Love all the great stories of a development on ps2, found this a while back.
http://robertoconcerto.blogspot.fi/2013/03/my-hardest-bug.html
Never had anything that hellish.
Worst for me took a day. My Gameboy Advance demos worked on emulators but not on real hardware.
Finally narrowed it down to DMA code and it worked in C but not inlined asm, and only occurred on back to back transfers as when loading a title screen or any map (tiles/charset, nametable, and palette).
DMA looks like:
Write dest address to DMA channel DST reg
Write src address to DMA channel SRC reg
Write flags, etc, and start the DMA to DMA CTRL reg
Doing this back to back works fine because no cache in GBA, CPU is automatically halted when DMA takes the bus, so no need to wait/check DMA status on consecutive transfers.
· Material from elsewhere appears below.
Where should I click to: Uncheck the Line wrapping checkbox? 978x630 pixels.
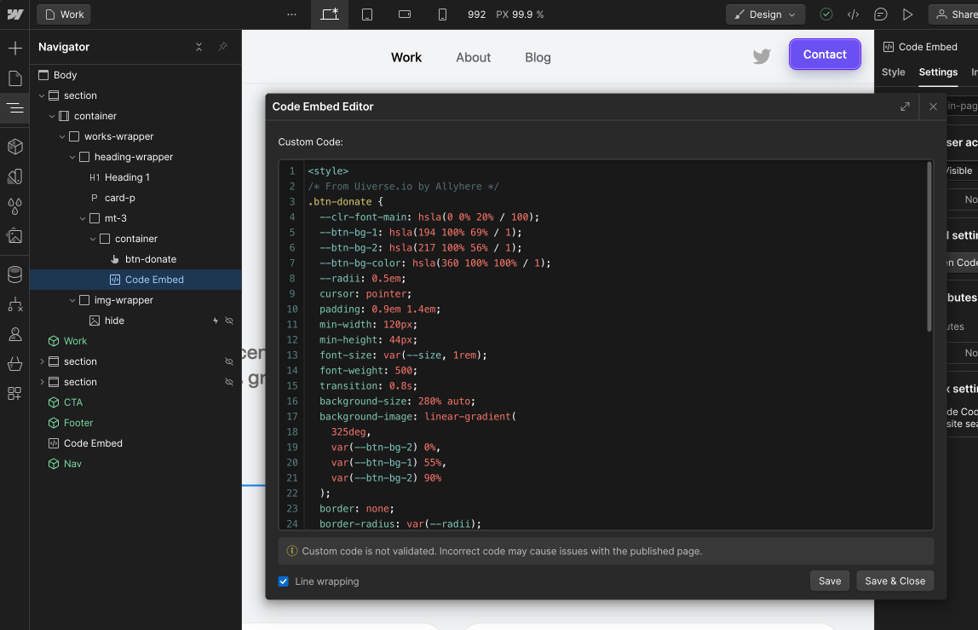tap(284, 581)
Turns out GBA requires two cycles for DMA to latch the CPU accessible DEST/SRC internally to the address counters so CPU gets off two more instructions after a write to DMA CTRL.
So
write src
write dst
write ctrl ; tiles
write src
write dst
write ctrl ; nametable
write src
write dst
write ctrl ; palette
CPU was writing new src and dst as DMA was still latching the previous values causing a hardware lockup.
Simply adding two NOPS between consecutive DMA uses solved the problem. It worked in C because the epilogue/prologue code and return provided the sufficient 2 instruction wait before attempting to access DMA again.
I think this might have even been documented in the official manual, but we have to find stuff like that ourselves the hard way when doing homebrew.